In 2001, Suárez was in a relationship with Gael García Bernal, and the two were still being linked after starring in 2002's Fidel together. She then dated actor Osvaldo de León between 2009 and 2010. With de León, Suárez has a son, Teo. He was born in April 2010, and his godfather is Caro.

Suárez met de León in 2009, and they began improvising flirtatious lines when starring together in the play Othello before starting a relationship. They split in August 2010, shortly after their son was born. Suárez retained custody of Teo and, in 2015, took out a restraining order against de León on behalf of the child, claiming that he had been both physically and psychologically violent to Teo and was not making child support payments. De León refuted the allegations, though the order was ruled in Suárez's favor. In November 2019, de León spoke about their relationship for the first time since the order, saying that "everything is fine" between the pair, though his other children have not met Teo.

==Awards and honors==
Suárez has twice been nominated for the Ariel Award. She received a nomination for an International Emmy in the Best Performance by an Actress category in 2009, for her role of La Bambi in the TV series Capadocia; she became the first native Spanish speaker and first Mexican to be nominated for this award. In 2013, she won the Best Actress award at the Guadalajara International Film Festival for her role in Tercera llamada. In 2004 and 2005 she was nominated for the Mexican MTV Movie Award, for roles in Sin ton ni sonia and Puños Rosas.
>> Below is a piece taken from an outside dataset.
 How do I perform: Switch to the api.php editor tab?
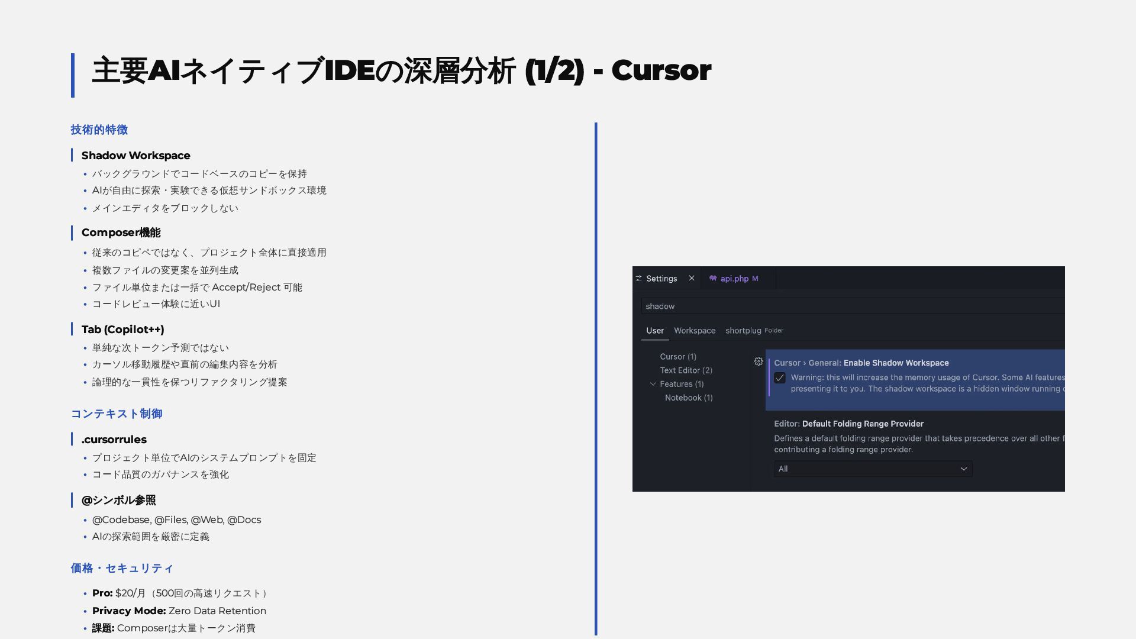(x=734, y=278)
In 2018, Suárez became the first woman to receive the Premio Cuervo Tradicional, Mexico's lifetime achievement award in film and television. That same year, she received the Bazaar Actitud 43/Actitud Expresiva award, a lifetime achievement award in Spain that was presented to her by Maura, and the Mexican National Theatre lifetime achievement award. This was presented to her during a performance of A Doll's House, Part 2, where she played the lead. In November 2012, Suárez and García Bernal were named "distinguished guests" of the city of Morelia, the location of the Morelia International Film Festival, one of Mexico's largest film festivals, for their contributions to cinema.

In 2019, Suárez co-hosted the 6th Platino Awards, where she also won for playing Paulina de la Mora in The House of Flowers, in the Best Actress (TV) category. She won this again for the same role in 2020.

== Filmography and theater ==

Suárez has had over 60 film and television roles, and over 30 theatrical ones, with over 20 combined awards and nominations for her performances.